:: EXCERPTED DATA

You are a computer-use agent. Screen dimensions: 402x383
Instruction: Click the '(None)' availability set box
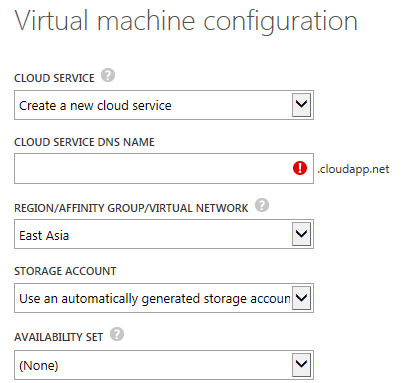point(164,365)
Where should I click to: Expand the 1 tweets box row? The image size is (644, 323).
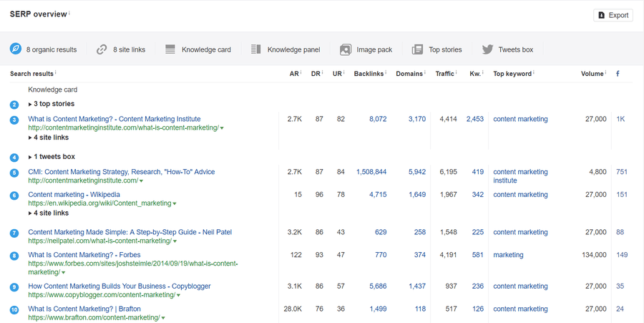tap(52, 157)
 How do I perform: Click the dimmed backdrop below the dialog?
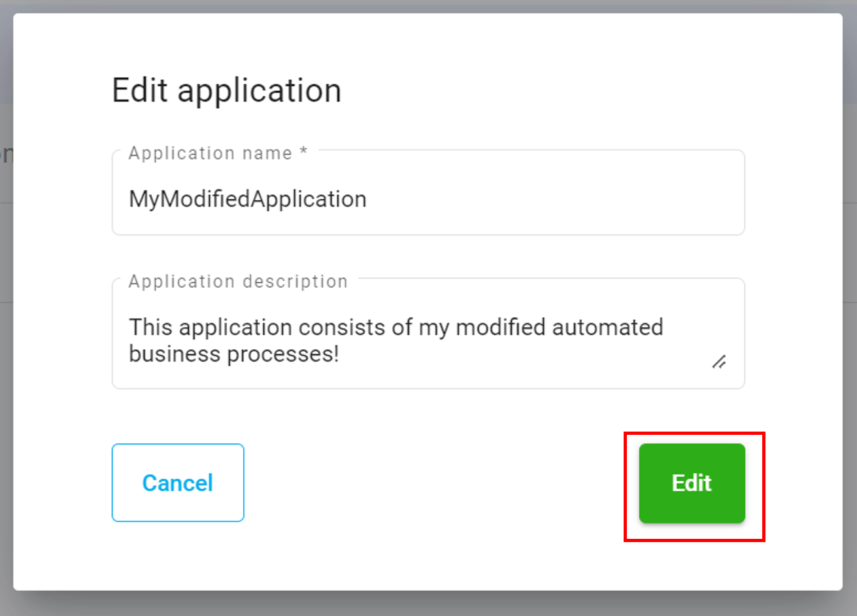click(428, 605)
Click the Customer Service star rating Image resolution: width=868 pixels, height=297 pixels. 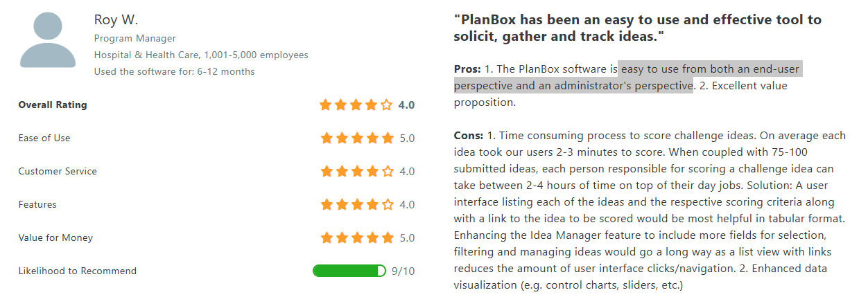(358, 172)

::::
:: EXCERPTED DATA

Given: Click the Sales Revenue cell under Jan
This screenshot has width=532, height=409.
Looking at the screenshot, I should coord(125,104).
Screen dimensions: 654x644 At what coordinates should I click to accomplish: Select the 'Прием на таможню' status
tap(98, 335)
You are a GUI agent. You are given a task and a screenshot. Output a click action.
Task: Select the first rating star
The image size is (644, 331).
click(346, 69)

::::

THE PROBLEM>
Pull out each line of the listing that holds the string "agent".

SOLUTION TO THE EXERCISE>
You are a computer-use agent. Screen dimensions: 402x383
You are a GUI agent. You are given a task and a screenshot. Output a click action.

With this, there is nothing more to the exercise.